TASK DIRECTIONS:
Lines that include the string "pixels" are the ones to copy from the entries below.

Pixel coordinate grounding data:
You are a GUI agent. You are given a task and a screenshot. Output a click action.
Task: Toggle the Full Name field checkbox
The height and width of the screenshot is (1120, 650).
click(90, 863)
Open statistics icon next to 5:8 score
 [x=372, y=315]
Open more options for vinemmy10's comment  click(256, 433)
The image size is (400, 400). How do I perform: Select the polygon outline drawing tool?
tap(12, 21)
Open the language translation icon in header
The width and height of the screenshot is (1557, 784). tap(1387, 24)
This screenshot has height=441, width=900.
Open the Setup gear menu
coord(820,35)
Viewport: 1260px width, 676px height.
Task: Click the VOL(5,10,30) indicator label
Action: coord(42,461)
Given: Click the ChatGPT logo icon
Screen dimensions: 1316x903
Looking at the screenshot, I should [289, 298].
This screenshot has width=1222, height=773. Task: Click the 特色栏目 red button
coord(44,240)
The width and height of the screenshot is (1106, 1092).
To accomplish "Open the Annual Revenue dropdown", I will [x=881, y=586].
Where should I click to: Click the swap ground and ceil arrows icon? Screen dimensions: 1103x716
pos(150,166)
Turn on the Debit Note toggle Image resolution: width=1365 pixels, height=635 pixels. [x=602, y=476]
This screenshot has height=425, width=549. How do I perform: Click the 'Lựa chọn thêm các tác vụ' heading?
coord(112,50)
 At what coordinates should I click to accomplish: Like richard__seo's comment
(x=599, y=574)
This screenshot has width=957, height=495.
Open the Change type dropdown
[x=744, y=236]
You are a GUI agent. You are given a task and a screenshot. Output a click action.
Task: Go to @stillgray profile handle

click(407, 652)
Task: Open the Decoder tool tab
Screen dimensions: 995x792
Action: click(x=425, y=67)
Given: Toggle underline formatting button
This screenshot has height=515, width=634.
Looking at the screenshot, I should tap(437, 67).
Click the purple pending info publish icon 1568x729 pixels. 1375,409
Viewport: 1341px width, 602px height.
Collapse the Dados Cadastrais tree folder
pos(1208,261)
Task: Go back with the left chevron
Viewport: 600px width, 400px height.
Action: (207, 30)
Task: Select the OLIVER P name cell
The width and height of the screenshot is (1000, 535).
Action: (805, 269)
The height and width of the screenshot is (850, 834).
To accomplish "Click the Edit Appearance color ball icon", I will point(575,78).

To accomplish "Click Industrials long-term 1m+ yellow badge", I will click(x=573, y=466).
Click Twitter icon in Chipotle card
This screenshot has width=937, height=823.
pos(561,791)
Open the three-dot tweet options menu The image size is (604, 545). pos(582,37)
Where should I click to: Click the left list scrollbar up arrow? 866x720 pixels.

RESPONSE TO THE TASK:
Turn on the Debit Note toggle Image resolution: width=1365 pixels, height=635 pixels. [x=602, y=476]
Click the purple pending info publish icon 1568x729 pixels. 1375,409
Where should I click to: Click the left list scrollbar up arrow? 866x720 pixels.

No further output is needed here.